In this article, I will explain the advantages of the opposite approach: real performance monitoring (RPM). This approach also has its disadvantages, but these are swiftly evaporating. The RPM approach will be explained using Steve Souders’ Episodes.
It will become clear that RPM will win of SPM in the long run. The most important missing link to that end, is a tool to analyze the data collected by RPM. And that is exactly what I’m working on for my master thesis, which is titled “Web Performance Optimization: Analytics”.
Finally, RPM enables very interesting optimizations, such as automatically generating the most optimal CSS and JavaScript bundles.
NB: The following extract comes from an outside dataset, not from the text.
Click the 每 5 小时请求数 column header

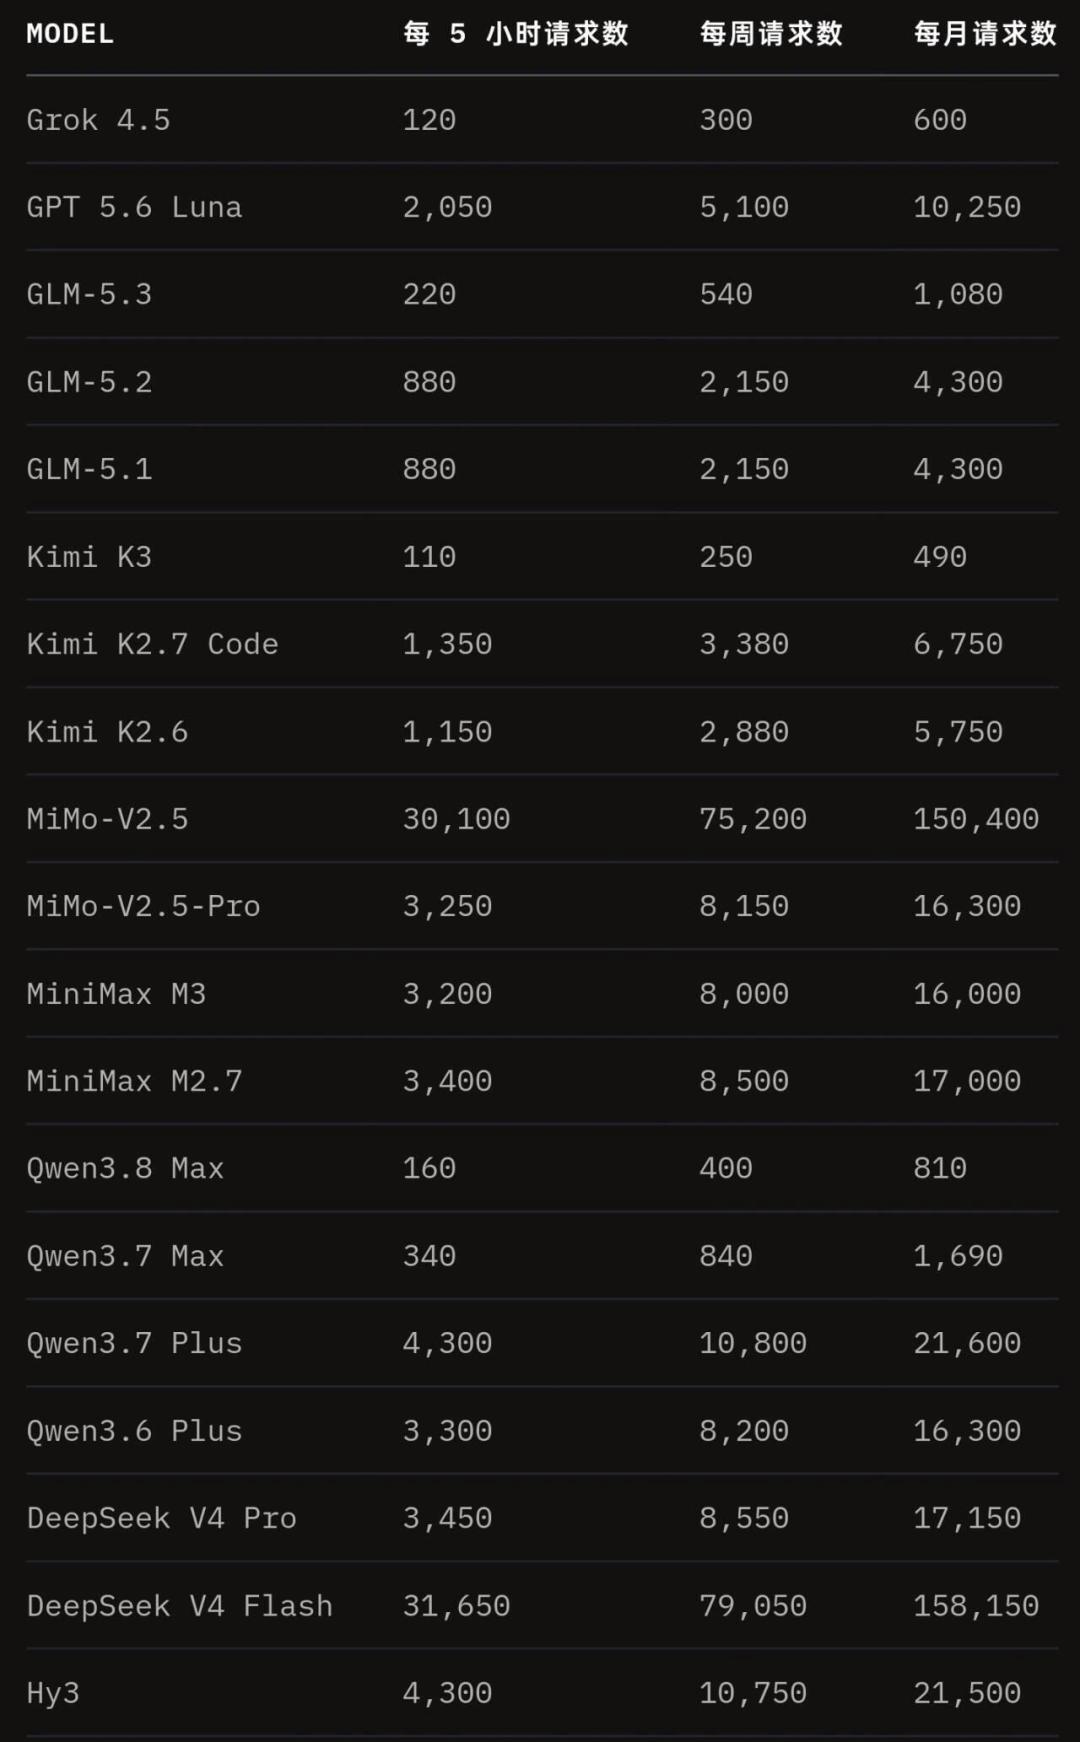[x=516, y=34]

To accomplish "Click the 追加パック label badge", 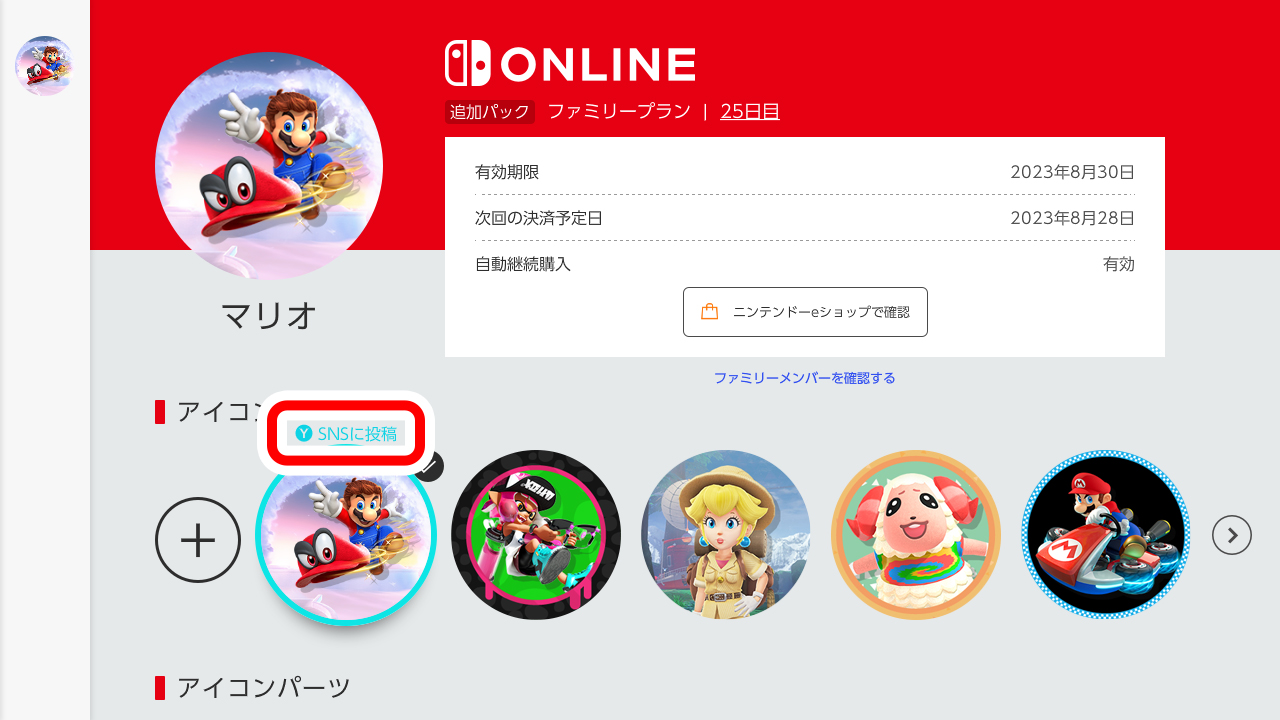I will 490,112.
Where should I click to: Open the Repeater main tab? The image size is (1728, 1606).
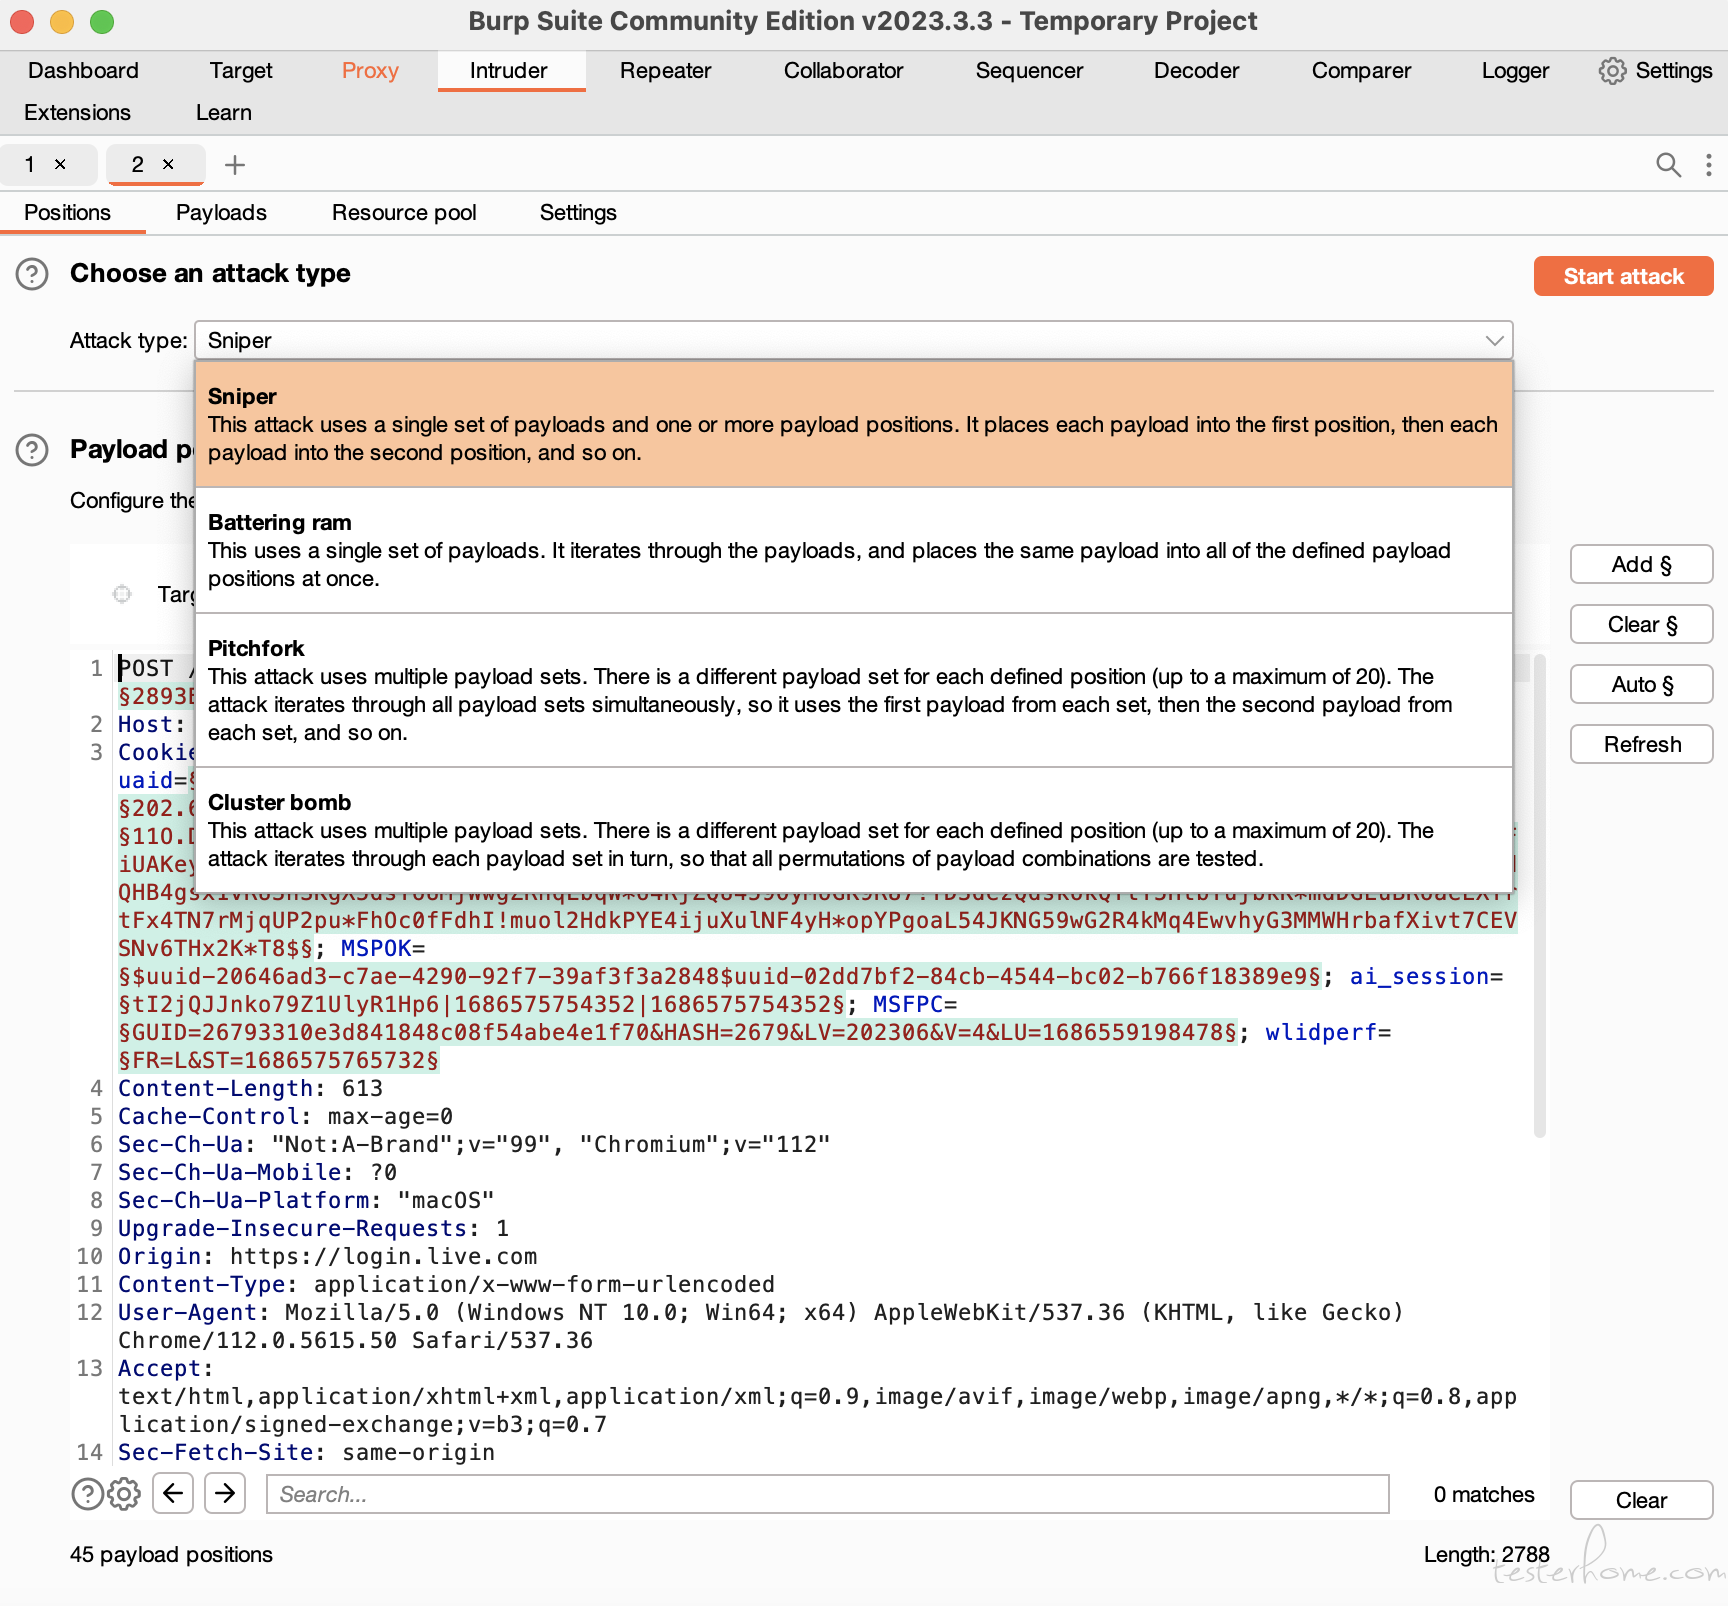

Synthetic Performance Monitoring

The ‘synthetic’ in SPM is there because performance isn’t being measured from real end users, but instead by the SPM provider’s servers. These simulated users access your site either periodically or randomly. Typically, Internet Explorer 6 or 7 are used, and sometimes Firefox. And all of that in a very controlled environment. That’s hardly a typical end user. It should already be clear that this is not realistic.

That doesn’t mean the data generated by SPM is useless, far from it, it’s still a meaningful reference. But it just doesn’t reflect the real-world page loading performance.

Typically, you record a “test script” that follows a certain path through your web site, and the time it takes to navigate along this path, is how performance is being monitored. This means that if you want to switch to another SPM provider, you will have to record your test scripts again, because they don’t use an interoperable standard.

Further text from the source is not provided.